Standing in the center of the study, heart pounding, Frye listened for movement in the house, for a sign that she had heard him.

There was only silence.

She was able to rise up from the dead and come back to life in a new identity, but that was evidently the limit of her supernatural power. Obviously, she was not all-seeing and all-knowing. He was in her house, but she did not know it yet.

He grinned.

He took the knife from the sheath that was fixed to his belt, held it in his right hand.

With the penlight in his left hand, he quietly prowled through every room on the ground floor. They were all dark and deserted.

Going up the stairs to the second floor, he stayed close to the wall, in case any of the steps creaked. He reached the top without making a sound.

He explored the bedrooms, but he encountered nothing of interest until he approached the last room on the left. He thought he saw light coming under the door, and he switched off his flash. In the pitch-black corridor only a nebulous silvery line marked the threshold of the last room, but it was more marked than any of the others. He went to the door and cautiously tried the knob. Locked.

He had found her.

Katherine.

Pretending to be someone named Hilary Thomas.

The bitch. The rotten bitch.

Katherine, Katherine, Katherine….

As the name echoed through his mind, he clenched his fist around the knife and made short jabbing motions at the darkness, as if he were stabbing her.

Stretching out face-down on the floor of the hallway, Frye looked through the inch-high gap at the bottom of the door. A large piece of furniture, perhaps a dresser, was pushed up against the other side of the entrance. A vague indirect light spread across the bedroom from an unseen source on the right, some of it finding its way around the edges of the dresser and under the door.

He was delighted by what little he could see, and a flood of optimism filled him. She had barricaded herself in the room, which meant the hateful bitch was afraid of him. She was afraid of him. Even though she knew how to come back from the grave, she was frightened of dying.

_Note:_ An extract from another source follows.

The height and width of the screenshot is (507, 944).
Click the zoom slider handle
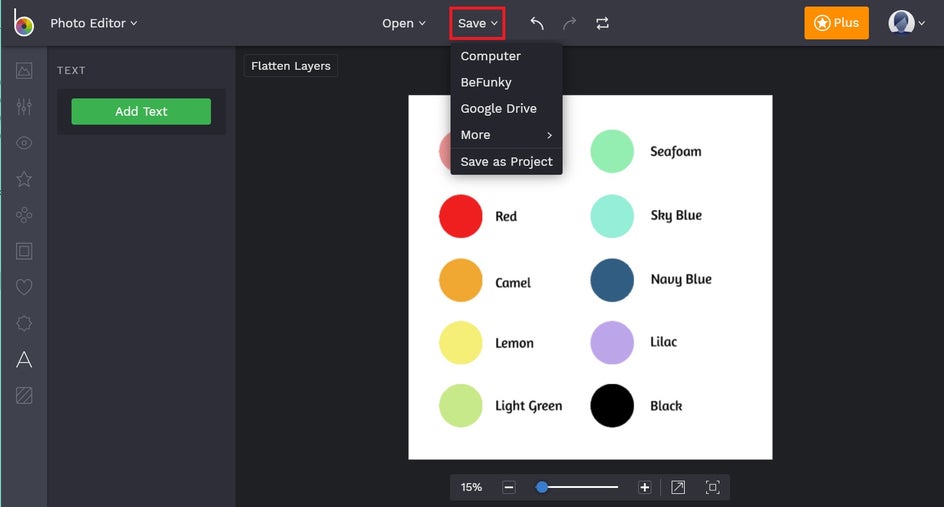pos(542,487)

Or maybe she knew or sensed that this time she would not be able to return to the living. He was going to be damned thorough when he disposed of the corpse, far more thorough than he had been when he’d disposed of the many other women whose bodies she had inhabited. Cut out her heart. Pound a wooden stake through it. Cut off her head. Fill her mouth with garlic. He also intended to take the head and the heart with him when he left the house; he would bury the pair of grisly trophies in separate and secret graves, in the hallowed ground of two different churchyards, and far away from wherever the body itself might be interred. Apparently, she was aware that he planned to take extraordinary precautions this time, for she was resisting him with a fury and a purpose the likes of which she had never shown before.

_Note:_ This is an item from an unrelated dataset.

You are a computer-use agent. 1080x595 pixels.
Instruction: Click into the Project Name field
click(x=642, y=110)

She was very quiet in there.

Asleep?

No, he decided. She was too scared to sleep. She was probably sitting up in bed with the pistol in her hands.

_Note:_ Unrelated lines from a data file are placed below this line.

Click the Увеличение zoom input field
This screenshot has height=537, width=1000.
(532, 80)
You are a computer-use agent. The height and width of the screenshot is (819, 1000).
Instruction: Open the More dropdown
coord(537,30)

He pictured her hiding in there like a mouse seeking refuge from a prowling cat, and he felt strong, powerful, like an elemental force. Hatred boiled blackly within him. He wanted her to squirm and shake with fear as she had made him do for so many years. An almost overpowering urge to scream at her took hold of him; he wanted to shout her name–Katherine, Katherine–and fling curses at her. He kept control of himself only with an effort that brought sweat to his face and tears to his eyes.

He got to his feet and stood silently in the darkness, considering his options. He could throw himself against the door, break through it, and push the obstacle out of the way, but that would surely be suicidal. He wouldn’t get through the fortifications fast enough to surprise her. She would have plenty of time to line up the sights of the gun and put half a dozen bullets into him. The only other thing he could do was wait for her to come out. If he stayed in the hallway and didn’t make a sound all night, the uneventful hours might wear the edges off her watchfulness. By morning, she might get the idea that she was safe and that he wasn’t ever coming back. When she walked out of there, he could seize her and force her back to the bed before she knew what was happening.